Running an ESQL query periodally and output the result into an index

Elastic Stack Kibana
1

I have built an ESQL query that calculates today's inventory of products.
I want to run it daily and output the result into a different index.

  1. I thought of using Transforms, could I use an ESQL query there?
  2. If not, I thought of using Watcher or TaskManager, will any of these support ESQL?
  3. If not, is there another way that I'm missing to achieve this?

Thank you

2

Something like ES|QL : Summary indexing command needed · Issue #101176 · elastic/elasticsearch · GitHub, right?

We want to have that but the details will be discussed after the GA release of ES|QL, which is the current priority (and shouldn't be that far off).

1 Like
3

Absolutely!

I see the issue suggests this as an ESQL command but for example ESQL + Watcher + a re-index action would achieve a similar result.

But I'm sure that there are multiple ways to do it.

Looking forward to see where it goes!

I'd ask you to keep flexibility in mind when you build this feature

4

If you are desperate then maybe, but I'd consider all these hacks with Watcher pretty much a dead end that should be rewritten another way sooner than later :sweat_smile:

5

Full transparency I haven't tested this. Just curious. Have you tried to create a rule using your ESQL along with triggering a index event? Within the index event, use context_hits

image
image1096×1526 87.1 KB

image
image1106×1832 269 KB

6

I will check this out! Interesting!

7

xeraa
I actually ended up doing something a bit different

  1. I created a regular Transform that calculates today's inventory
  2. I ran a simple Watcher that copies those entries to a new Data stream. See this Q\A for reference.

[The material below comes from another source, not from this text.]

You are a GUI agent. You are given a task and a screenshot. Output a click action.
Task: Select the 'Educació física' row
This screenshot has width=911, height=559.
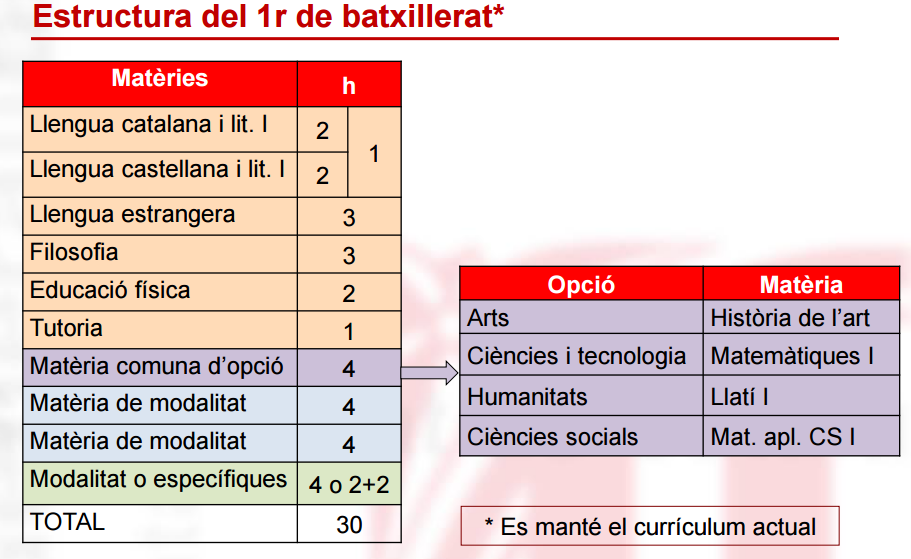110,291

It adds the inventory date as an extra field to each document, hence creating an inventory history index.
  3. I then used ES|QL to query the inventory index.

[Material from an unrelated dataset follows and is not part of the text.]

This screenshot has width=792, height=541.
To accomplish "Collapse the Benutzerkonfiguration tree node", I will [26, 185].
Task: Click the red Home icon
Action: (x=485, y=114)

So at this point, supporting ESQL to create that inventory data stream would be a cool addition, but no desperate measures needed to be taken!

Thanks :slight_smile:

8

Sunile_Manjee
I'm trying this out and the main thing that prevents me from achieving what I want, is that the document indexed in the action needs to be a new document it seems. But I would like to index the same documents the ESQL query returned.
image

9

Isn't that what would reside within context_hits ? The ESQL query result. Again I haven't tried this but from my initial analysis, seems interesting.
image

10

This topic was automatically closed 28 days after the last reply. New replies are no longer allowed.